クルマの電気でレジ稼働 ファミマ、被災地店舗の営業再開への道:企業が備えるBCP
年始の大地震は、能登半島を中心に大きな被害をもたらした。石川県および北陸3県で最も店舗数が多いコンビニチェーンであるファミリーマートは営業再開に向け、どのように進んできたのか。また、平時からどのようなBCP(事業継続計画)を用意し、改善してきたのか。
年始の大地震は、能登半島を中心に大きな被害をもたらした。電源の供給の不安定化や道路状況の悪化で、多くの被災地域の企業活動が困難になった。
北陸3県で最も店舗数が多いコンビニチェーンである、ファミリーマートもその例外ではなかった。震災直後は北陸地方を中心に最大で約200店が一時休業するなど、大きな影響があったが、順次営業を再開。3月1日時点では、石川県輪島市と珠洲市の計4店を残すのみとなっている。
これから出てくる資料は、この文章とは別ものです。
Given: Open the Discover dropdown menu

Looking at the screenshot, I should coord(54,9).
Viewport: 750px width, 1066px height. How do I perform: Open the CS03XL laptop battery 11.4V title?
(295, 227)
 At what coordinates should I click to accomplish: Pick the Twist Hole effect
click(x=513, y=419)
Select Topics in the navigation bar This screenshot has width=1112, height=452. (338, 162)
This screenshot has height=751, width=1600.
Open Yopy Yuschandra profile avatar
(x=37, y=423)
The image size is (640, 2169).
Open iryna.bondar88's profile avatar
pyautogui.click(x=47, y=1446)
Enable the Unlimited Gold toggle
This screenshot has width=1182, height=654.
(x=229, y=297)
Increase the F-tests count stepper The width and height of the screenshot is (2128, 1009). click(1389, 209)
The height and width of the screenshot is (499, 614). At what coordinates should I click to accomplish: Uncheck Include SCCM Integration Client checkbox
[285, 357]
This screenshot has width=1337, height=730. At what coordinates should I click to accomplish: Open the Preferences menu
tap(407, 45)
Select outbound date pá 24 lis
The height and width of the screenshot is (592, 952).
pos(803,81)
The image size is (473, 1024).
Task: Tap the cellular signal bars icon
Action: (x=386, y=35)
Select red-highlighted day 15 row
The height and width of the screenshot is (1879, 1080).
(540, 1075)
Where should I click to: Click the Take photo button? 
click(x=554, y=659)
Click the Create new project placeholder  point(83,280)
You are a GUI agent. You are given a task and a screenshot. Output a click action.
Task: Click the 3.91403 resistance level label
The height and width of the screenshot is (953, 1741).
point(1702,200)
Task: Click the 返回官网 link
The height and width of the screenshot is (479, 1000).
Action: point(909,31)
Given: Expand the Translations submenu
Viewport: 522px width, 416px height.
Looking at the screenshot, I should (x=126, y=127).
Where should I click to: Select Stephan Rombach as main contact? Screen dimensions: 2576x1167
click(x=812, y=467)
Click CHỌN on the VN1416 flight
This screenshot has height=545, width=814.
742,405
同社は営業再開に向け、どのように進んできたのか。また、平時からどのようなBCP(事業継続計画)を用意し、改善してきたのか。
北陸で最大の店舗数 ファミマ復旧を支えたBCP
内閣府が2022年に実施した調査(参考リンク:PDF)によれば、策定していたBCPが実際に役立った(「とても役に立った」「少しは役に立ったと思う」の合計)企業は全業種で約半数にとどまる。用意してあっても、機能しないのでは意味がない。重要なのはBCPの策定にとどまらず、訓練や実際の被災経験などを基に改善を重ね、有事の際に実効性を持たせることだ。
ファミリーマートでは、これまでの災害経験から、随時BCP計画をアップデートし、また大規模災害を想定した訓練を毎年実施してきた。
災害時、まず不足が懸念されるのは食料と水だ。同社では東日本大震災を受けて、天然水を自社で確保できるよう、13年に子会社であるクリアーウォーター津南(新潟県)でプライベートブランドの天然水の工場を設立。今回の地震でも、同工場から支援物資として出荷した。
サプライチェーンの強化だけでなく、各店舗の営業継続のための取り組みも進めてきた。近年では、19年に全店舗へ災害対応のマニュアルを配布。また20年からは、災害時における店舗への電源確保を目的に、全国に800台のガソリン発電機を設置している。平時は直営店に併設された倉庫や営業所の倉庫などに保管しているものだ。
災害時の電源として対応できるように、ハイブリッド車をBCP車両として、地域の営業拠点への配置を進めている。非常用の電源として使用可能で、全国で約900台を用意している。
今回の能登半島地震では、同社はどのような対応を取ったのか。発災直後に対策本部を立ち上げ、情報収集に着手した。同時に、営業の再開に向け本部社員を現地に派遣する応援体制を組み、地震の翌日には本部社員10人が現地入りした。
順次増員し、他地域からの応援を含めると最終的に約150人を派遣。店舗の清掃や整理、商品陳列など、迅速な再開に向けた売場復旧の支援の他、営業再開後にもレジ対応や商品の納品対応などの支援を実施しているという。
物流体制の早期復旧のため、道路状況で大型トラックが通行できないエリアにある一部店舗には、営業社員が社有車で商品をピストン配送する取り組みも行った。また停電地域では、現地社員が使用している社有のプラグインハイブリット車を非常用電源として活用。これをレジの稼働に用いて営業した店舗もあった。
店舗のタブレット端末やスマホを通じて、店舗と地域の担当スーパーバイザーからの情報を集約するシステムは、今回の地震においても被害状況や安否の確認などに活用された。同じシステムで、物流センターや中食製造工場の被害状況も確認できた。また、コロナ禍を機に構築したオンライン会議システムも、迅速な連携につながったという。平時のオペレーションの効率化は、災害時にも役立った。
ファミリーマートでは能登半島地震の対応についても検証を進め、BCP計画に反映する予定だという。各店舗の営業再開を進める過程で同社が得た学びは、地震大国で営業する約1万6000店舗をより強くしていくことだろう。